Would you please return the data below verbatim, without its pictures?
──────── Data extracts ────────
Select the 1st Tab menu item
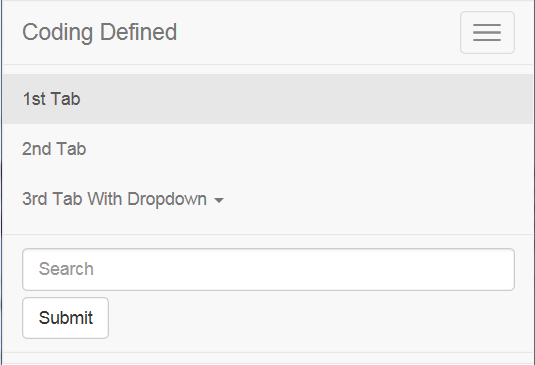535x365 pixels. [x=268, y=99]
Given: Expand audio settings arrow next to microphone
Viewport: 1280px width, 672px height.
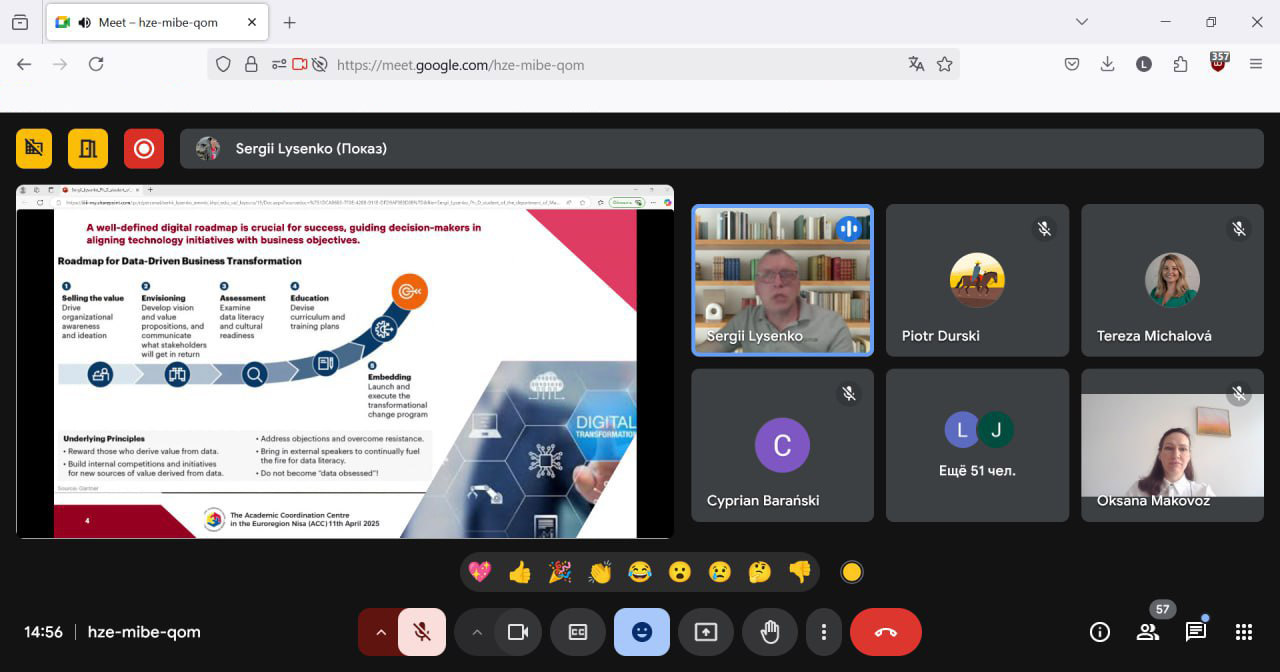Looking at the screenshot, I should click(380, 632).
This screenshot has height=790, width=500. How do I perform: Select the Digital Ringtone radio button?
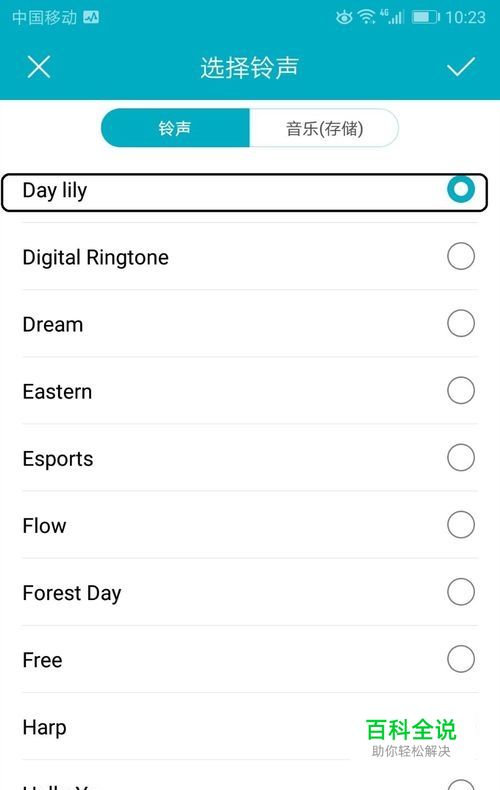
────────
Written reply:
Select the 1st Tab menu item
535x365 pixels. [x=268, y=99]
Given: Expand audio settings arrow next to microphone
Viewport: 1280px width, 672px height.
Looking at the screenshot, I should click(380, 632).
This screenshot has height=790, width=500. How do I perform: Select the Digital Ringtone radio button?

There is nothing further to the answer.